----- DATA SHOWN

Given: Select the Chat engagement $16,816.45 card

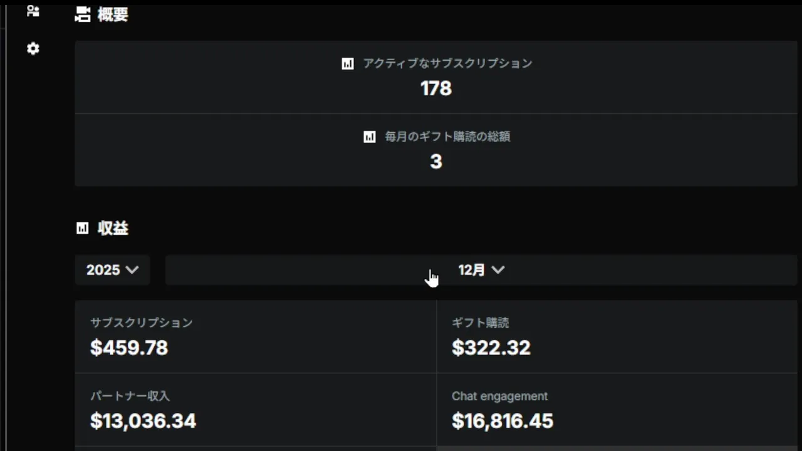Looking at the screenshot, I should pos(617,410).
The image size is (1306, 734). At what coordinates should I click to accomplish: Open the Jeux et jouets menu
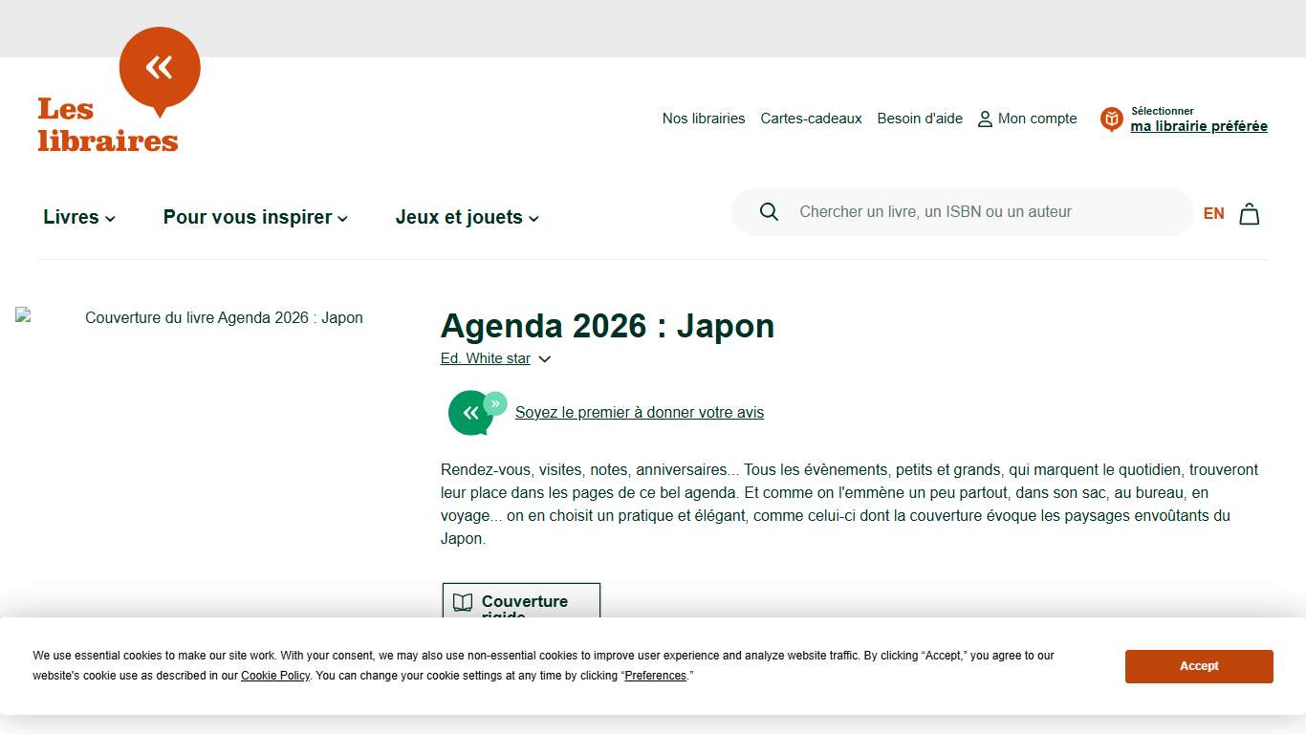pos(466,217)
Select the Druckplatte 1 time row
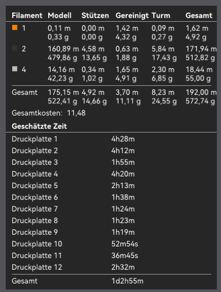Viewport: 221px width, 292px height. [111, 139]
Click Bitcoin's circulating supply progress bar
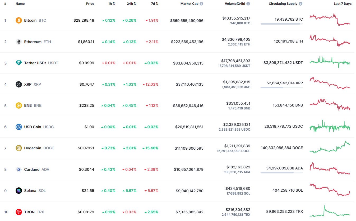356x221 pixels. [281, 24]
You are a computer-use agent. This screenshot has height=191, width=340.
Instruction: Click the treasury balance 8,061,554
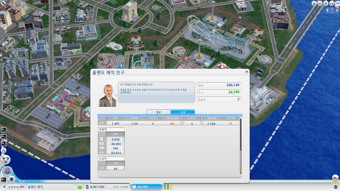pos(97,187)
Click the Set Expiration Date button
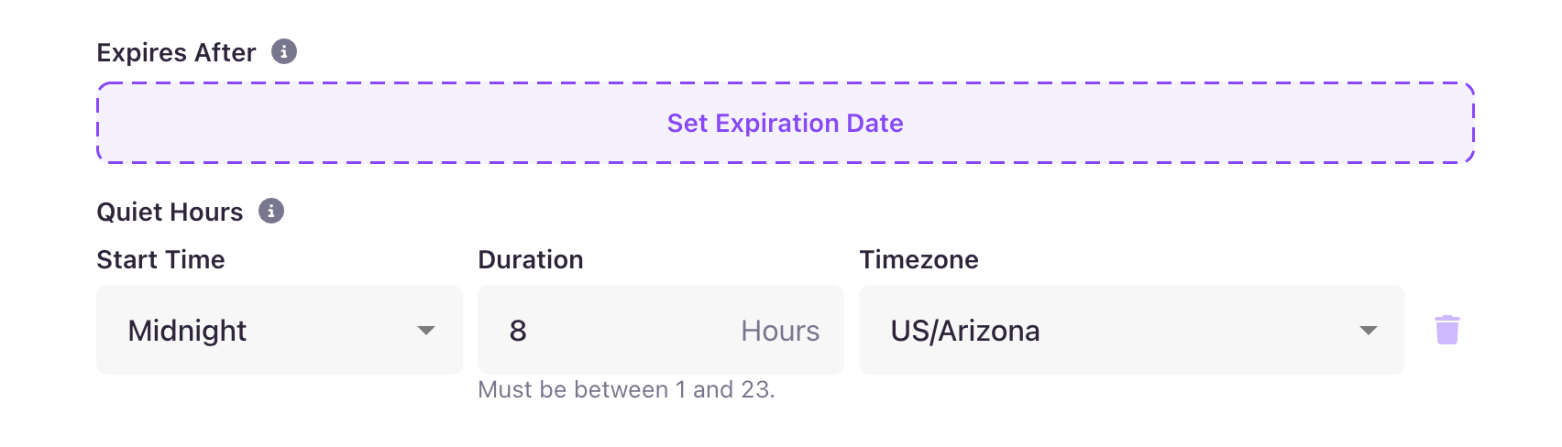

----------

● WHAT THE EXERCISE ASKS: With the images removed, give back every entry exactly as shown.

● EXERCISE SOLUTION:
Given: Select the Chat engagement $16,816.45 card

Looking at the screenshot, I should pos(617,410).
The image size is (1306, 734). At what coordinates should I click to accomplish: Open the Jeux et jouets menu
pos(466,217)
Select the Druckplatte 1 time row
Viewport: 221px width, 292px height. [111, 139]
Click Bitcoin's circulating supply progress bar
356x221 pixels. [281, 24]
You are a computer-use agent. This screenshot has height=191, width=340.
Instruction: Click the treasury balance 8,061,554
pos(97,187)
Click the Set Expiration Date button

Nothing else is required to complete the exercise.